↓↓↓

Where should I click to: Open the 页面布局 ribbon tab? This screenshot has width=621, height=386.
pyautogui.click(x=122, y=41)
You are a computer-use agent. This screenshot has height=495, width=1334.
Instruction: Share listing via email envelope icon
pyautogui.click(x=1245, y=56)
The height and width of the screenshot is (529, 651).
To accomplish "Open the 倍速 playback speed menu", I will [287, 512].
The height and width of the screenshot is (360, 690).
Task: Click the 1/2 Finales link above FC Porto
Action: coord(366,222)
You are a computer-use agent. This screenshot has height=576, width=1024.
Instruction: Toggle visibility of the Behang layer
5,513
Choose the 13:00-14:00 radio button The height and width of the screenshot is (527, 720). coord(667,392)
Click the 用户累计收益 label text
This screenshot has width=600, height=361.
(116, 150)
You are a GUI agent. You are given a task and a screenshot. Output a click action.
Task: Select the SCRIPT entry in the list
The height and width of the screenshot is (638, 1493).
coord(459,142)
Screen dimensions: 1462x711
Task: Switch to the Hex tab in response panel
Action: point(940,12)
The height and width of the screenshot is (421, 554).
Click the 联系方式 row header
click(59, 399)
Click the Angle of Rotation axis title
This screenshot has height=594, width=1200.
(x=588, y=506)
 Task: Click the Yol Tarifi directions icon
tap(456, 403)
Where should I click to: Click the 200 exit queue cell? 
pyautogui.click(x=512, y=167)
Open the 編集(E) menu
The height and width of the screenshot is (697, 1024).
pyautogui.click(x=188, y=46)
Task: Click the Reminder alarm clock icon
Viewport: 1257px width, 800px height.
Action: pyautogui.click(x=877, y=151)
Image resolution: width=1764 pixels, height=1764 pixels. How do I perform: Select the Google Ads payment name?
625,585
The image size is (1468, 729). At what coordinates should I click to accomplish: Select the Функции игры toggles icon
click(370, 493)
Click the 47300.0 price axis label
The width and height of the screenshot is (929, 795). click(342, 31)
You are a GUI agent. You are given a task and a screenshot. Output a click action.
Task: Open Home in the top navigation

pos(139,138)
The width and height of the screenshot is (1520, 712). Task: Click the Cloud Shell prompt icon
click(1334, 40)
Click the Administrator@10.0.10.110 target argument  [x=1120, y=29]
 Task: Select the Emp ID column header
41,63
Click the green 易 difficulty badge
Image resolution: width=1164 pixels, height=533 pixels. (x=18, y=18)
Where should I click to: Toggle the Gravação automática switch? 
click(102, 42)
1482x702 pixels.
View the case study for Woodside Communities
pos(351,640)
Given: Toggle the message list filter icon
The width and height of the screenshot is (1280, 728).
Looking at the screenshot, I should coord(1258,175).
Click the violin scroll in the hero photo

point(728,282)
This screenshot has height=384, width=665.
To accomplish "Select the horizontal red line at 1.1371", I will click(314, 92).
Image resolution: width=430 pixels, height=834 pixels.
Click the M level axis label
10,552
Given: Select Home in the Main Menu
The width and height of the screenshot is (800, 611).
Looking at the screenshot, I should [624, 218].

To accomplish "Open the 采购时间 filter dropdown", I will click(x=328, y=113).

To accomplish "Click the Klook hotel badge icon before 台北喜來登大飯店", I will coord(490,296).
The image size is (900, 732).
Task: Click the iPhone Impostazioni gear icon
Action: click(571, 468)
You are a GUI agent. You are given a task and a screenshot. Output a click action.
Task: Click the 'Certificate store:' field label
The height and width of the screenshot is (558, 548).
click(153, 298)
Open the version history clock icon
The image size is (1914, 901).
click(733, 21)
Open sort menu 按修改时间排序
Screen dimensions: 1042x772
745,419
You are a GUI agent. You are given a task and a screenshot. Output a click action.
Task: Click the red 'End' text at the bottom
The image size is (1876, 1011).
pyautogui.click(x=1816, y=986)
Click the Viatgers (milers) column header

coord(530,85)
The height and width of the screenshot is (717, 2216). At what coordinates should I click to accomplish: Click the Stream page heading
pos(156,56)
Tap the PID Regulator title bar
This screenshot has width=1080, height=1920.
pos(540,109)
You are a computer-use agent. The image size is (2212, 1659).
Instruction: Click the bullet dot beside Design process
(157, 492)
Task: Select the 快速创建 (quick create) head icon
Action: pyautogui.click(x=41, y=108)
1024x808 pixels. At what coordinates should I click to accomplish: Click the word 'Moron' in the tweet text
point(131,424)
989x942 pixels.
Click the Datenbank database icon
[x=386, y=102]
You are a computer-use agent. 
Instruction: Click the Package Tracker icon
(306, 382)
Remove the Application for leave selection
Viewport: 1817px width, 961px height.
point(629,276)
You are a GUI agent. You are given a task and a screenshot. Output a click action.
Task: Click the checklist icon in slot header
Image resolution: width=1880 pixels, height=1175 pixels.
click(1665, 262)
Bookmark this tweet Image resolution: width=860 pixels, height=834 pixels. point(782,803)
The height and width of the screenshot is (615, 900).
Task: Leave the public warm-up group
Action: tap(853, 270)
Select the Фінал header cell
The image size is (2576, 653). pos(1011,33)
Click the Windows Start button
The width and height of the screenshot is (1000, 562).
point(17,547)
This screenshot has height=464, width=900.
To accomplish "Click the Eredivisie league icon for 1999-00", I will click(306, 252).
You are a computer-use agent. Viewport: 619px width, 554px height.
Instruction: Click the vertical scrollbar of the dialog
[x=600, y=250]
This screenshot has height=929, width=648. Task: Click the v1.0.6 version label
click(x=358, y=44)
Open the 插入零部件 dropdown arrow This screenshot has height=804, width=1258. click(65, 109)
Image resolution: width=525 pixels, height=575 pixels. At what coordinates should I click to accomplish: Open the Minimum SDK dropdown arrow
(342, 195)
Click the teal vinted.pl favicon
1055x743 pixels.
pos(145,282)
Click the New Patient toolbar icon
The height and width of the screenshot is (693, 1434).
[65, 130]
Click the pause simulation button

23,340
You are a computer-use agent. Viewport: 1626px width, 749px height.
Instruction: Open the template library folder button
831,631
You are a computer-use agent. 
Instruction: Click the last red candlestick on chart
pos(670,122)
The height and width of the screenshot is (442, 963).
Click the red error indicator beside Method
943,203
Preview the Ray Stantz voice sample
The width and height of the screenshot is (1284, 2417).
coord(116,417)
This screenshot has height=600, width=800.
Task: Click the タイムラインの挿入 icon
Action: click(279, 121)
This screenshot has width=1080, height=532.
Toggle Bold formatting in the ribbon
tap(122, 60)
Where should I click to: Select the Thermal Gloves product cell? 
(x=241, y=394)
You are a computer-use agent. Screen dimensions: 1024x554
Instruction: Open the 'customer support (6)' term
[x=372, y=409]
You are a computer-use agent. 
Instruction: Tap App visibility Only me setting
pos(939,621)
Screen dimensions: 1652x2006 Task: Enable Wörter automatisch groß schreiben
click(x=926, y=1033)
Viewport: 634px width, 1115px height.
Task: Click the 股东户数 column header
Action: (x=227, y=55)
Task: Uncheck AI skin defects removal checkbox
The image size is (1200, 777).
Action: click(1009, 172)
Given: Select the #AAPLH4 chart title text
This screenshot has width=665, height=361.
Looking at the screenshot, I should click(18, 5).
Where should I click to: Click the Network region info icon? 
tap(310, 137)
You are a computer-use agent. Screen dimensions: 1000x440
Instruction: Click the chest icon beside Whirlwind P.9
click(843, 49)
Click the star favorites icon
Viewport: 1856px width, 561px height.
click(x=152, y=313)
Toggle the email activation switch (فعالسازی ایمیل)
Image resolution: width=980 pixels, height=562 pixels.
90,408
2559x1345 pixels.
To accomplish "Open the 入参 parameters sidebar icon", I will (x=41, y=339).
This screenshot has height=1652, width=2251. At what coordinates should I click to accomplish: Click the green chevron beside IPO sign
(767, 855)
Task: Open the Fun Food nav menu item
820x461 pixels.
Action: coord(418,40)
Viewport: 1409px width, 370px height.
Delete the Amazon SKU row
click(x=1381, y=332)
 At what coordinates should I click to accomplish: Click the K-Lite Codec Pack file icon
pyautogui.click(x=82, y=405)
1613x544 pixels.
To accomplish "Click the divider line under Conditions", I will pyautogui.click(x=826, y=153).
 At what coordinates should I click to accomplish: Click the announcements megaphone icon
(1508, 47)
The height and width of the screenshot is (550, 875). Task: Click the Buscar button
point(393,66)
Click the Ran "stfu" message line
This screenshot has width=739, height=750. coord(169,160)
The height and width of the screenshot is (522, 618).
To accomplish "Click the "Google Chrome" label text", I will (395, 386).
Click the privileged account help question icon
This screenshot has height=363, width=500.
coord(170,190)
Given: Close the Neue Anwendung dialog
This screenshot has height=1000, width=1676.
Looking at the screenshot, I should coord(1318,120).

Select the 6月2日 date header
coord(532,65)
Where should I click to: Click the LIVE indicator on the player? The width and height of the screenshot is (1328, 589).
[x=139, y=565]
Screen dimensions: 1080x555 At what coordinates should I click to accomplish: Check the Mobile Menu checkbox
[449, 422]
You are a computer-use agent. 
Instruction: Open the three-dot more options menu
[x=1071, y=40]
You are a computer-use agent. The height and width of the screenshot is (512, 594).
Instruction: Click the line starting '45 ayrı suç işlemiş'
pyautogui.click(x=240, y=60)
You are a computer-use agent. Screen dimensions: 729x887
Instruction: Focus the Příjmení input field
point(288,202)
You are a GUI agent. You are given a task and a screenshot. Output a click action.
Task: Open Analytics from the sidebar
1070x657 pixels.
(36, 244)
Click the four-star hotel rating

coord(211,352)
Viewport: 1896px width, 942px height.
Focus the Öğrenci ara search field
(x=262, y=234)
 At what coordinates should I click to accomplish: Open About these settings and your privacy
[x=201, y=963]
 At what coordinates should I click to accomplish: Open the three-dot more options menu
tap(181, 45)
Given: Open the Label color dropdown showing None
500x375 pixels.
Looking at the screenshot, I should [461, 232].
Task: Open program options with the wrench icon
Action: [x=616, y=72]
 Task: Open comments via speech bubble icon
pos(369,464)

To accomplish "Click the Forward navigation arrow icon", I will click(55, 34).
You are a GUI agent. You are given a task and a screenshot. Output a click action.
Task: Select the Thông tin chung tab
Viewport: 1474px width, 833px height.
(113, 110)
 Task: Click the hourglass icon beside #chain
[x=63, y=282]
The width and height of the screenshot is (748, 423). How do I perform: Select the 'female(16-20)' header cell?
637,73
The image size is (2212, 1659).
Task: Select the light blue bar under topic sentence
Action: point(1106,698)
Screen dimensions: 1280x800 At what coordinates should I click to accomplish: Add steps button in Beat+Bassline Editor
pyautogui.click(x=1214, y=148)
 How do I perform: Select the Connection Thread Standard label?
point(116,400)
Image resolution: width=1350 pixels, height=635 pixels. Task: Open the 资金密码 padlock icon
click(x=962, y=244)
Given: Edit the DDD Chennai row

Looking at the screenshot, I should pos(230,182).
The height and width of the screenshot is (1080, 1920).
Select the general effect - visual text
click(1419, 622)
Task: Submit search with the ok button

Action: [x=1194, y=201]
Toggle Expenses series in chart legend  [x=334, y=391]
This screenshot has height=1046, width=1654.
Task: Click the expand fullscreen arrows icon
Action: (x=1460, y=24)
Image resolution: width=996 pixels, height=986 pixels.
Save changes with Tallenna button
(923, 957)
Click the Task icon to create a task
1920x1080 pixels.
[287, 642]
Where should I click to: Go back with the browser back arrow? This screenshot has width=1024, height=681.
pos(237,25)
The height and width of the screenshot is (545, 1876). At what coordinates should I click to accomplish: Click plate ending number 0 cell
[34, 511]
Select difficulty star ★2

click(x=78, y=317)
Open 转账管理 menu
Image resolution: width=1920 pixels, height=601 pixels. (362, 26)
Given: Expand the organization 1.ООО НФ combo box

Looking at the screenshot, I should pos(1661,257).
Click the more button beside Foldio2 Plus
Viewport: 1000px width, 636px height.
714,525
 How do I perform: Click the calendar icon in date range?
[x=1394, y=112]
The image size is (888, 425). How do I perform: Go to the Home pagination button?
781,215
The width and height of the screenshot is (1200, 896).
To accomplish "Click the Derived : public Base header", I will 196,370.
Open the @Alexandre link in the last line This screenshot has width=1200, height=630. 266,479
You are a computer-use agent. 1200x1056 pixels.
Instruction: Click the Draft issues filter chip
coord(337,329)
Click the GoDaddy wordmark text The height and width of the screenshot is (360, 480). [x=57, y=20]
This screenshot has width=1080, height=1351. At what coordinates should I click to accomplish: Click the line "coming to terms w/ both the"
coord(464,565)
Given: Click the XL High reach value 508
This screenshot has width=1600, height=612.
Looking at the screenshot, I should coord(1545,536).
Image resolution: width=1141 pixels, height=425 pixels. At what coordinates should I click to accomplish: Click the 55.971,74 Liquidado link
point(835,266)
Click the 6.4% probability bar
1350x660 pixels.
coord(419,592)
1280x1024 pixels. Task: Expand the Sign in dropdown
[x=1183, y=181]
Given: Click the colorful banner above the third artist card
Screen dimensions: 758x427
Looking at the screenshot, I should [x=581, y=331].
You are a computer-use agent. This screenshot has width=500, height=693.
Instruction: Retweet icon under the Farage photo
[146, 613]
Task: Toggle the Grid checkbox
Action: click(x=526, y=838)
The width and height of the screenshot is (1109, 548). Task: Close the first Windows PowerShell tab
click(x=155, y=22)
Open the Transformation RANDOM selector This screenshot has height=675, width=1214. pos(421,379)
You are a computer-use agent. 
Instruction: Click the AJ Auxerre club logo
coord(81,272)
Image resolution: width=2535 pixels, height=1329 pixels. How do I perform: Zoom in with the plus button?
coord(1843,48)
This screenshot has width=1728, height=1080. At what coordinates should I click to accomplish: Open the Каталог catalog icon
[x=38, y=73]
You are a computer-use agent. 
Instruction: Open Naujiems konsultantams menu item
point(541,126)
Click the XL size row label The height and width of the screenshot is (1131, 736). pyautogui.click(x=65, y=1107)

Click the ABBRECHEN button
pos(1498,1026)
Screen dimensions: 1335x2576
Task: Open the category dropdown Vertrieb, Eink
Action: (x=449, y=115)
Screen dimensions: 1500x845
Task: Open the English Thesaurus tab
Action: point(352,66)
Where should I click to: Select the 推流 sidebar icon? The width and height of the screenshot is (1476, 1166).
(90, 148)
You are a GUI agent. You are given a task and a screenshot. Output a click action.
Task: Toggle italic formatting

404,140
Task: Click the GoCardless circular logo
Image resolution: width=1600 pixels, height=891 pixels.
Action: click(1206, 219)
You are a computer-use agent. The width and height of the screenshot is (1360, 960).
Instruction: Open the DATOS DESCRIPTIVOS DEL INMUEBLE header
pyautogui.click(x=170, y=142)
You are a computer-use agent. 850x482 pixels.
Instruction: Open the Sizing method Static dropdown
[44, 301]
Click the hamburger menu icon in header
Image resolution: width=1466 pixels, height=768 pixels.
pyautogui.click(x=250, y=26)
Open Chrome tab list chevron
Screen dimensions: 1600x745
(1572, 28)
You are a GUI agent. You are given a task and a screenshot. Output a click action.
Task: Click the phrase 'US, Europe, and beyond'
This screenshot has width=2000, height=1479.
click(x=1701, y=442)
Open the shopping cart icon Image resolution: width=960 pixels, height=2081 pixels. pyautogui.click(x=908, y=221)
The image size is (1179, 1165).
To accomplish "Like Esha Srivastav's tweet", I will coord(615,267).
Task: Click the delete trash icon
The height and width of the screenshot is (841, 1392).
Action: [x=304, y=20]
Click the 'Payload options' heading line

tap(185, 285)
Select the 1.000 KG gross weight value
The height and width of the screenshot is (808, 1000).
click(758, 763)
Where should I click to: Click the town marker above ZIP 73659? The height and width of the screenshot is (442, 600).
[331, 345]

↑↑↑

• [DESCRIPTION OF THE TASK]:
Using the entries above, give back exactly the line containing "You are a computer-use agent. 1200x1056", the line containing "Click the GoDaddy", and every line between them, and nothing else.

• [RESULT OF THIS EXERCISE]:
You are a computer-use agent. 1200x1056 pixels.
Instruction: Click the Draft issues filter chip
coord(337,329)
Click the GoDaddy wordmark text The height and width of the screenshot is (360, 480). [x=57, y=20]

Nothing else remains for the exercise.